The Reserve Bank of New Zealand (RBNZ) announced it will review its bank capital requirements in 2025 following criticism that its stringent policies are stifling competition and economic growth. Acting Governor Christian Hawkesby told a parliamentary committee that while some concerns are unfounded, many can be tested with data.
Critics, including politicians and participants in a parliamentary inquiry, argue that the high capital requirements have increased borrowing costs and reduced available capital in the economy. Currently, large banks in New Zealand must maintain a minimum capital ratio of 13.5%, while smaller banks are required to hold 11.5%. These requirements were introduced in 2019 and will not be fully implemented until 2028.
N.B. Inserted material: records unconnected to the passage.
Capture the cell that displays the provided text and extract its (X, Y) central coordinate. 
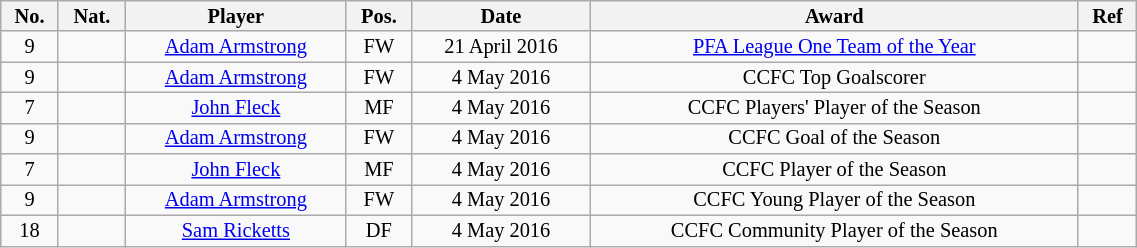
Pos. (379, 16)
CCFC Community Player of the Season (834, 230)
No. (30, 16)
CCFC Goal of the Season (834, 138)
Date (501, 16)
Player (236, 16)
Sam Ricketts (236, 230)
Nat. (92, 16)
21 April 2016 (501, 46)
Award (834, 16)
PFA League One Team of the Year (834, 46)
CCFC Player of the Season (834, 170)
DF (379, 230)
CCFC Players' Player of the Season (834, 108)
Ref (1107, 16)
18 (30, 230)
CCFC Top Goalscorer (834, 78)
CCFC Young Player of the Season (834, 200)
Return (X, Y) of the center of cell containing provided text 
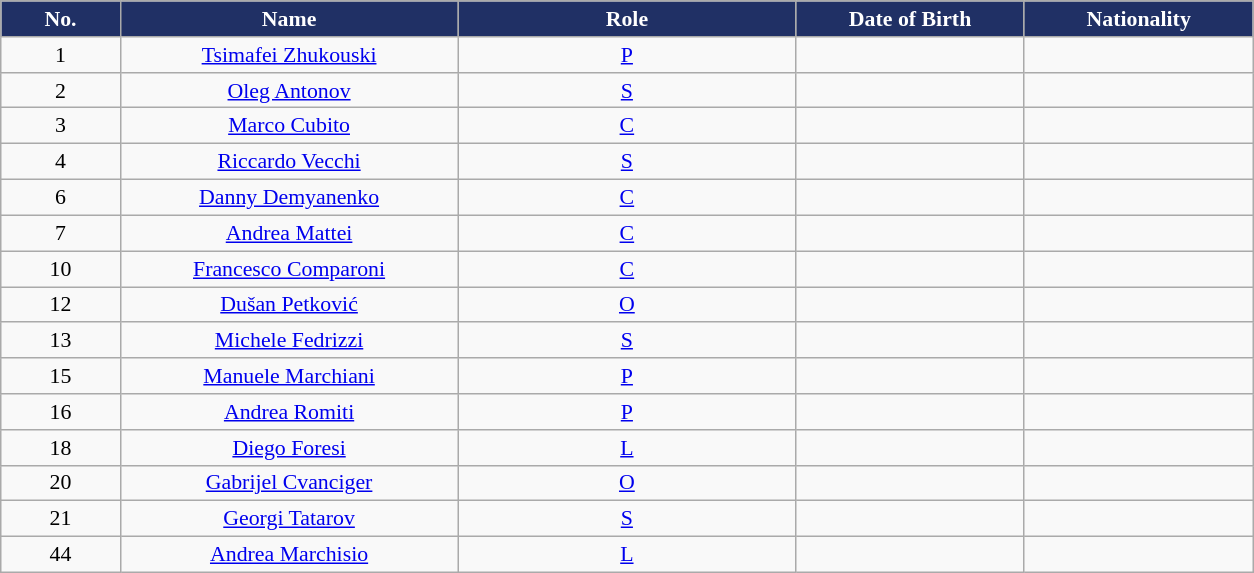
13 (60, 340)
Andrea Marchisio (289, 554)
6 (60, 197)
Dušan Petković (289, 304)
Date of Birth (910, 18)
Andrea Mattei (289, 233)
44 (60, 554)
1 (60, 54)
4 (60, 161)
Michele Fedrizzi (289, 340)
10 (60, 268)
No. (60, 18)
Role (627, 18)
18 (60, 447)
Georgi Tatarov (289, 518)
20 (60, 483)
2 (60, 90)
Tsimafei Zhukouski (289, 54)
15 (60, 375)
Manuele Marchiani (289, 375)
Danny Demyanenko (289, 197)
16 (60, 411)
21 (60, 518)
Marco Cubito (289, 125)
Riccardo Vecchi (289, 161)
Name (289, 18)
7 (60, 233)
3 (60, 125)
12 (60, 304)
Francesco Comparoni (289, 268)
Gabrijel Cvanciger (289, 483)
Oleg Antonov (289, 90)
Nationality (1138, 18)
Diego Foresi (289, 447)
Andrea Romiti (289, 411)
Search for the cell housing the specified text and yield its [X, Y] center coordinate. 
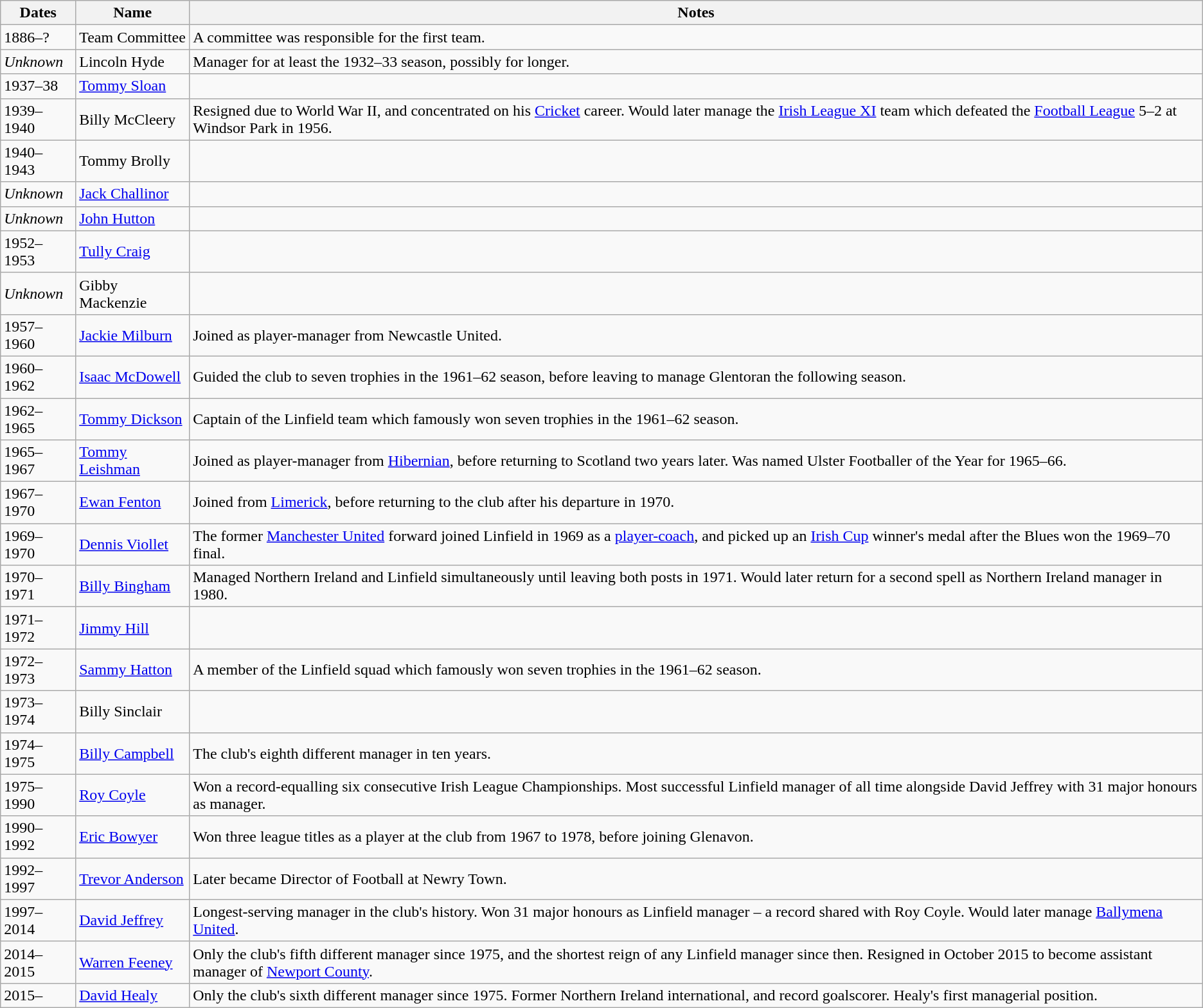
1990–1992 [39, 837]
Team Committee [132, 37]
Lincoln Hyde [132, 62]
A member of the Linfield squad which famously won seven trophies in the 1961–62 season. [696, 670]
Jack Challinor [132, 194]
Later became Director of Football at Newry Town. [696, 879]
David Jeffrey [132, 920]
2015– [39, 995]
Manager for at least the 1932–33 season, possibly for longer. [696, 62]
Eric Bowyer [132, 837]
Tommy Brolly [132, 161]
Tommy Leishman [132, 461]
Tully Craig [132, 252]
1962–1965 [39, 419]
Jimmy Hill [132, 628]
1967–1970 [39, 503]
1960–1962 [39, 377]
Joined as player-manager from Newcastle United. [696, 335]
Billy Bingham [132, 586]
Name [132, 13]
David Healy [132, 995]
Tommy Sloan [132, 86]
Notes [696, 13]
Billy McCleery [132, 120]
1952–1953 [39, 252]
1997–2014 [39, 920]
Won three league titles as a player at the club from 1967 to 1978, before joining Glenavon. [696, 837]
1969–1970 [39, 545]
John Hutton [132, 218]
Gibby Mackenzie [132, 293]
Isaac McDowell [132, 377]
The club's eighth different manager in ten years. [696, 753]
1975–1990 [39, 796]
A committee was responsible for the first team. [696, 37]
1973–1974 [39, 712]
Only the club's sixth different manager since 1975. Former Northern Ireland international, and record goalscorer. Healy's first managerial position. [696, 995]
Guided the club to seven trophies in the 1961–62 season, before leaving to manage Glentoran the following season. [696, 377]
Dennis Viollet [132, 545]
1972–1973 [39, 670]
Ewan Fenton [132, 503]
1970–1971 [39, 586]
Tommy Dickson [132, 419]
Joined from Limerick, before returning to the club after his departure in 1970. [696, 503]
Captain of the Linfield team which famously won seven trophies in the 1961–62 season. [696, 419]
Dates [39, 13]
Warren Feeney [132, 963]
1886–? [39, 37]
Jackie Milburn [132, 335]
1939–1940 [39, 120]
1965–1967 [39, 461]
Trevor Anderson [132, 879]
1971–1972 [39, 628]
1992–1997 [39, 879]
1937–38 [39, 86]
2014–2015 [39, 963]
1940–1943 [39, 161]
Roy Coyle [132, 796]
Joined as player-manager from Hibernian, before returning to Scotland two years later. Was named Ulster Footballer of the Year for 1965–66. [696, 461]
Billy Campbell [132, 753]
1974–1975 [39, 753]
1957–1960 [39, 335]
Sammy Hatton [132, 670]
Billy Sinclair [132, 712]
Search for the cell housing the specified text and yield its (x, y) center coordinate. 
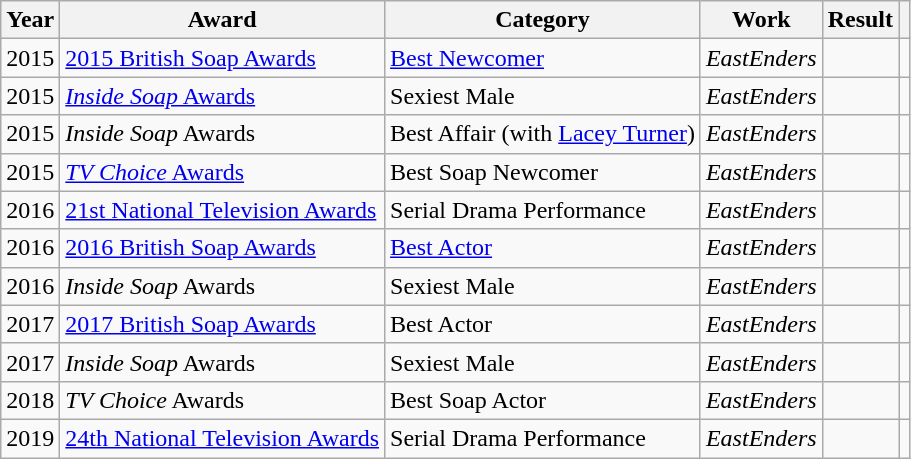
Result (860, 20)
Best Soap Actor (543, 400)
Best Soap Newcomer (543, 172)
Year (30, 20)
Best Affair (with Lacey Turner) (543, 134)
2015 British Soap Awards (222, 58)
2018 (30, 400)
Category (543, 20)
2017 British Soap Awards (222, 324)
Work (761, 20)
Best Newcomer (543, 58)
2016 British Soap Awards (222, 248)
2019 (30, 438)
21st National Television Awards (222, 210)
24th National Television Awards (222, 438)
Award (222, 20)
Capture the cell that displays the provided text and extract its [x, y] central coordinate. 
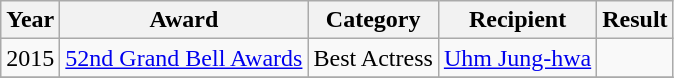
Award [184, 20]
Year [30, 20]
Result [635, 20]
Best Actress [373, 58]
Recipient [517, 20]
Category [373, 20]
Uhm Jung-hwa [517, 58]
52nd Grand Bell Awards [184, 58]
2015 [30, 58]
Locate the cell with the specified text and output its (x, y) center coordinate. 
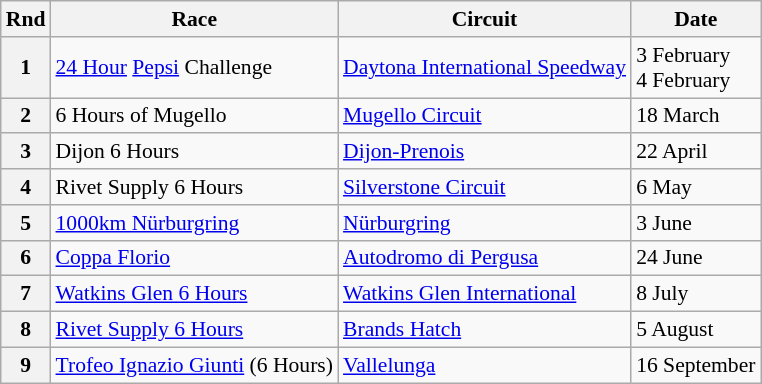
2 (26, 116)
18 March (696, 116)
24 June (696, 258)
1000km Nürburgring (194, 223)
9 (26, 365)
6 (26, 258)
6 Hours of Mugello (194, 116)
Dijon-Prenois (484, 152)
3 February4 February (696, 68)
5 August (696, 330)
Mugello Circuit (484, 116)
4 (26, 187)
Dijon 6 Hours (194, 152)
5 (26, 223)
7 (26, 294)
Trofeo Ignazio Giunti (6 Hours) (194, 365)
Watkins Glen 6 Hours (194, 294)
Rnd (26, 19)
Autodromo di Pergusa (484, 258)
Race (194, 19)
Nürburgring (484, 223)
24 Hour Pepsi Challenge (194, 68)
Daytona International Speedway (484, 68)
Date (696, 19)
Brands Hatch (484, 330)
22 April (696, 152)
Circuit (484, 19)
8 (26, 330)
Watkins Glen International (484, 294)
3 (26, 152)
Vallelunga (484, 365)
Silverstone Circuit (484, 187)
3 June (696, 223)
Coppa Florio (194, 258)
1 (26, 68)
6 May (696, 187)
16 September (696, 365)
8 July (696, 294)
Provide the [X, Y] coordinate of the cell's center where the given text is located.  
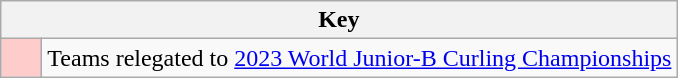
Teams relegated to 2023 World Junior-B Curling Championships [360, 58]
Key [339, 20]
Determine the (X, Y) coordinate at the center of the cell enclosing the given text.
Finance Minister Nicola Willis welcomed the RBNZ’s decision, stating that the review could determine whether the current capital strategy aligns with international standards. She noted that other countries, including the U.S. Federal Reserve, have recently eased capital rules, and New Zealand may be becoming an outlier.
Willis emphasized the need for a balanced approach that maintains financial stability while promoting investment, job creation, and income growth. New Zealand’s economy recently exited a recession in Q4 2024 but remains fragile, with rising unemployment expected in the first half of 2025.
RBNZ Chair Neil Quigley stressed that any regulatory changes must be based on thorough analysis and not made arbitrarily. He also confirmed the central bank is seeking a new governor following Adrian Orr’s unexpected departure and expects the appointment process to take up to nine months.
The review comes at a critical time as New Zealand weighs financial stability against the need for economic stimulus and competitive banking practices.